5 minute read

OKRs: Why billion dollar companies are using them, and why you should too

okrs article-1

Companies are always looking for new ways to drive performance, boost results, create objectives and deliver on them. So it’s no surprise that many have turned to the OKR (Objectives and Key Results) framework - especially since it's being used by billion dollar companies such as Google, Twitter, and Linkedin. But what is an OKR? Why are they becoming so popular? How can they benefit your company?

If you’re looking to improve performance in every aspect of your business, then OKRs can help make this happen.


But first, let’s start with the basics.


What is an OKR?

An OKR is a management framework. An OKR can be assigned to an individual, a team, or a company.

Objective: The ‘Objective’ is the overall goal to be achieved (think: the bigger picture). For example, ‘Increase revenue on last year's results’.

Key Results: The ‘Key Results’ are the measurable mini-goals that need to be completed in order to achieve the overall goal (the Objective).

In essence, the Objective is what you want to achieve, and the Key Results are how you are going to achieve it.



Where many companies struggle, and how OKRs can help them:

Many companies struggle when setting objectives because they have an idea of what they want to achieve, but not how to achieve it. OKRs provide a structured path and a breakdown of a large goal into manageable steps to ensure that you have a solid plan of action to achieve the goal.

If you've heard about OKRs but been put off by them after hearing they're too 'complicated' or 'time-consuming', why not check out our myth busting article: 7 Myths about OKRs and why you shouldn't believe them.

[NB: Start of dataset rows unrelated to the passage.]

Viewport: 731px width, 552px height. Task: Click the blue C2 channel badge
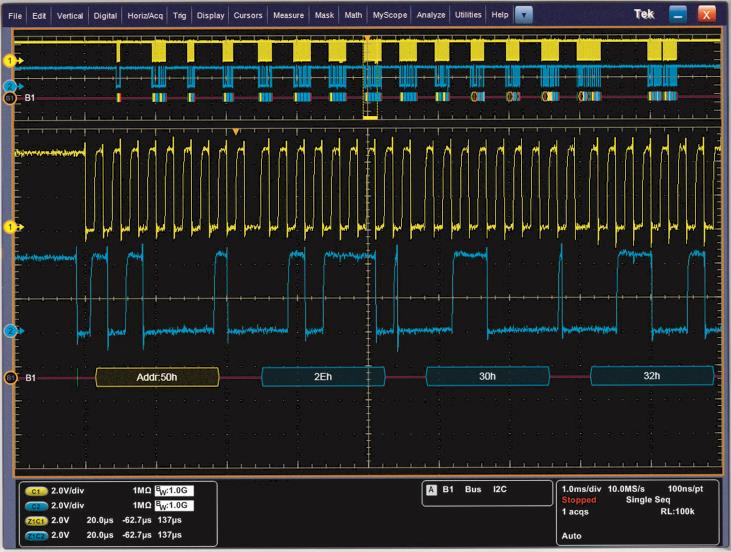tap(34, 507)
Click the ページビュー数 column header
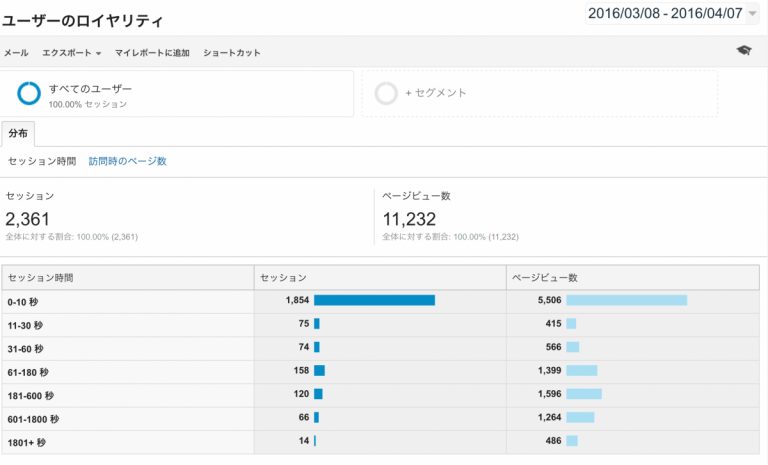Viewport: 768px width, 465px height. coord(544,277)
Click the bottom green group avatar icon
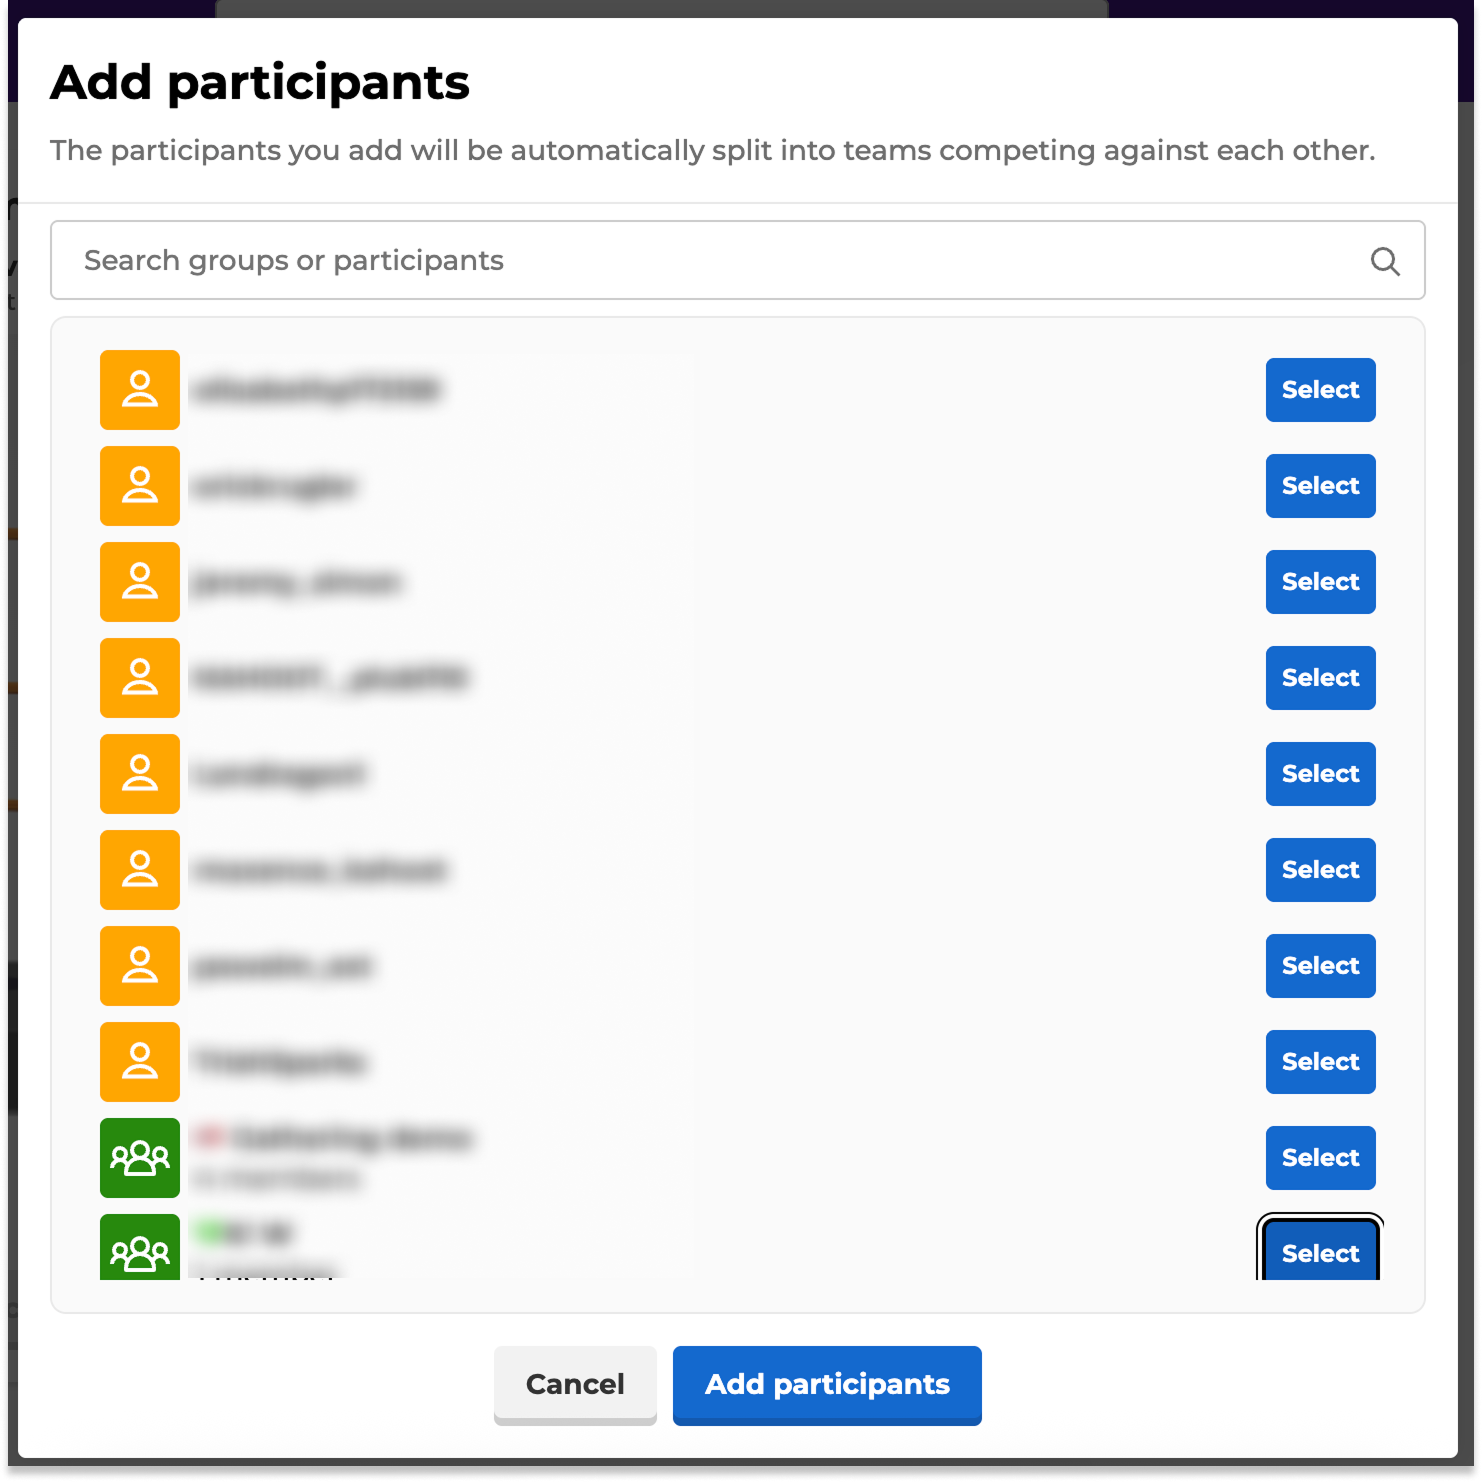The width and height of the screenshot is (1482, 1482). tap(139, 1250)
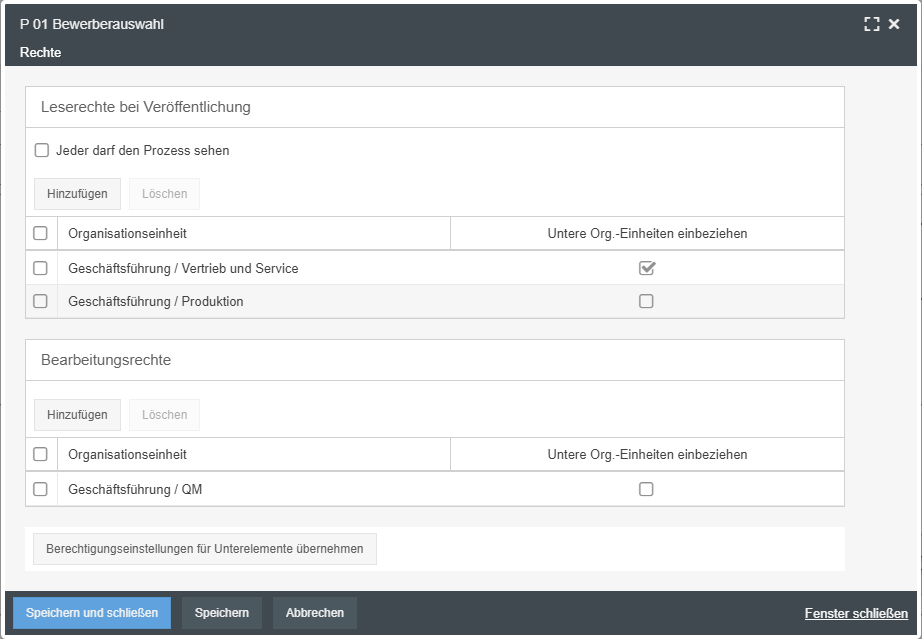Select the 'Vertrieb und Service' row checkbox

coord(41,268)
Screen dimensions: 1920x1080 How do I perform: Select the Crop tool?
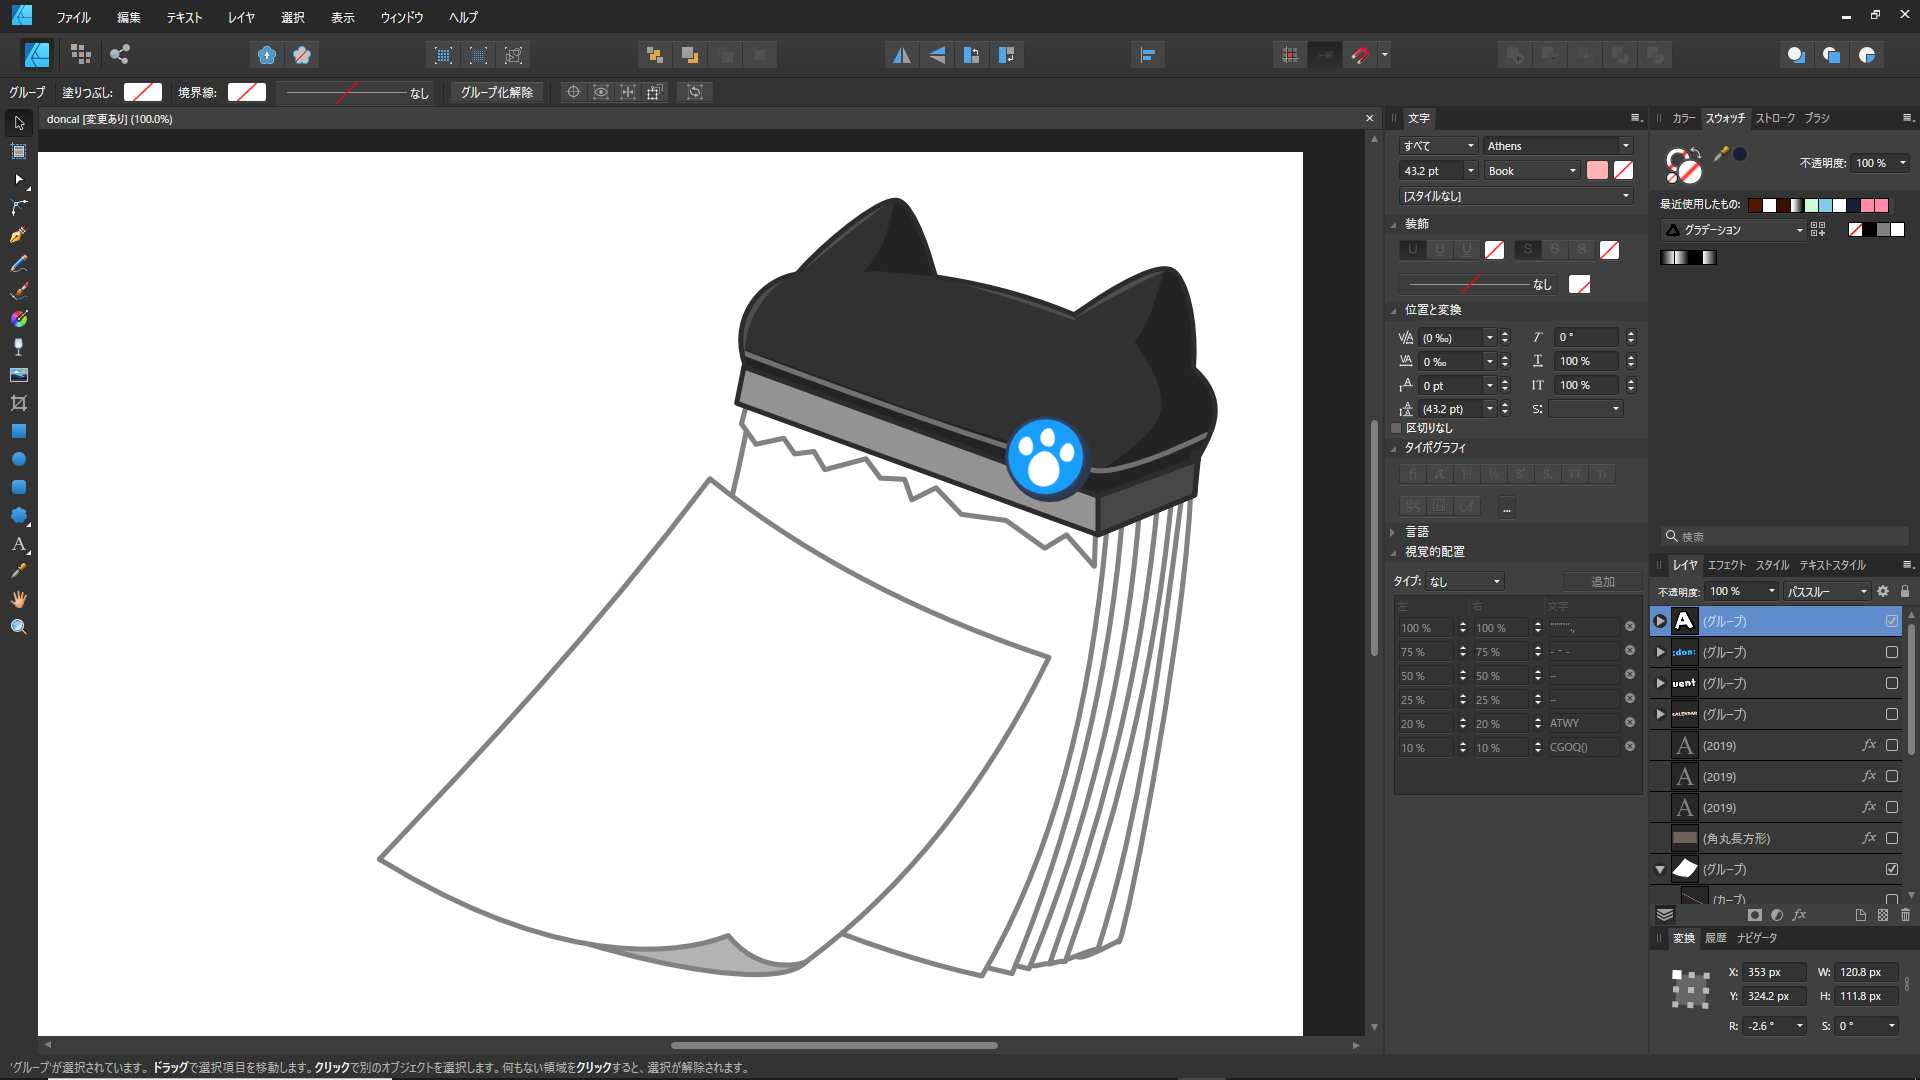18,403
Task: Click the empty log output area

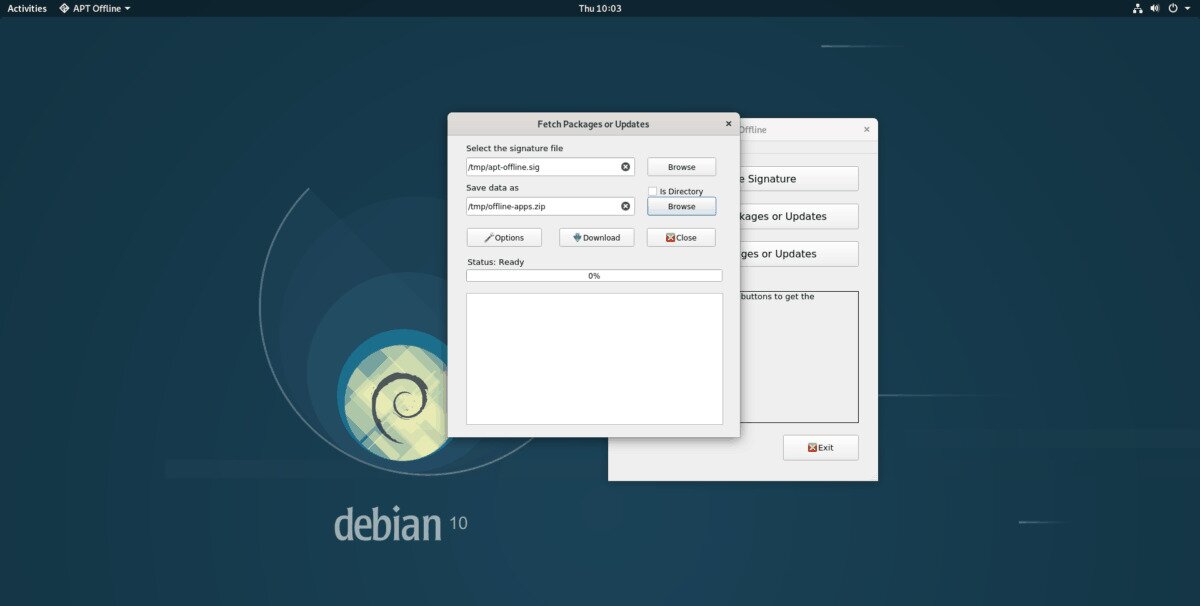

It’s all well and good to say that you want your company to achieve £250,000 in investment by the end of Q4. But how are you going to do this? What do you need to do to be in a position where you can win that type of investment money? What steps do you have to take to ensure you achieve this goal? OKRs are designed to answer all of these questions.


OKR example:

Example of a good OKR:

Objective: Increase company profit margin by 17%

Key Result 1: Sell 5000 product packages in Q3

Key Result 2: Reduce cancellation rate from 20% to 15%

Key Result 3: Raise product prices by 2%

Key Result 4: Increase employee retention from 82% to 90%



What makes this a good OKR?

All of the Key Results are quantifiable and easily measurable. The success status of a Key Result should be binary: you should be able to say about a Key Result that either yes, it was achieved or no, it wasn’t achieved. There shouldn’t be any room for uncertainty. The objective is clear, specific, and motivational.

An example of a poor Objective would be for your business to ‘Make more money’, because it's so vague. Avoid vague goals like these by sticking to the clear cut OKR framework.


What’s so special about the OKR framework?

There are four features of the OKR framework which make it more appealing and effective than other success-measuring systems.


1. Simplicity

  • The structure of OKRs is simple.
  • The logic is as follows: If all Key Results are completed, then the overall Objective will be completed.
  • Given that so many aspects of running a business can be complicated, why add to this with unnecessarily intricate management systems? Instead, apply the clean and effective framework of OKRs to achieve your aims.


2. Agility

  • OKRs are designed to be lithe – in contrast to many bulky models of success management, which focus on static objectives.
  • OKRs are typically set monthly or quarterly, which allows for adaptation to business goals.
  • The framework of OKRs allows them to respond adeptly to changes. Allowing for flexibility is important, as not everything can always go to plan.


3. Transparency

  • OKRs drive company alignment by transparency. All OKRs (including individual, team, and company) are publicly visible to everyone.
  • Transparency ensures that all employees are moving in the same direction towards one overarching goal.
  • For example, if the Objective is to ‘Increase profit by 17%’ this will require effort and Key Results from every single team within the company, such as Marketing, Finance, HR, etc.
  • Each person’s Key Result will be different, but they'll know that their work is contributing to an overall aim and having an impact.
  • This encourages a company atmosphere of collaboration and unity.


4. Performance and ambition driving

  • Hitting around 70% (as opposed to 100%) of your OKRs is the ideal percentage to achieve.
  • Why is this? The logic is that if a company is achieving 100% of its OKRs, their objectives are not ambitious enough.
  • Setting an ambitious goal is far more effective in encouraging people to achieve and push past their potential, as opposed to an achievable goal which will require less effort.
  • This system allows a business to get the best out of their employees, but more important for employees to get the best out of themselves.


Sounds good! What's next?

OKRs allow companies to drive alignment and boost performance. They enable a business to focus on the how and the why of their goals, not just the what. Business goals are only an effective way to drive performance if there is also a plan to achieve them.

If you want to drive business success, employee engagement, employee satisfaction, and performance at every level of the company, then OKRs are the optimum framework for you.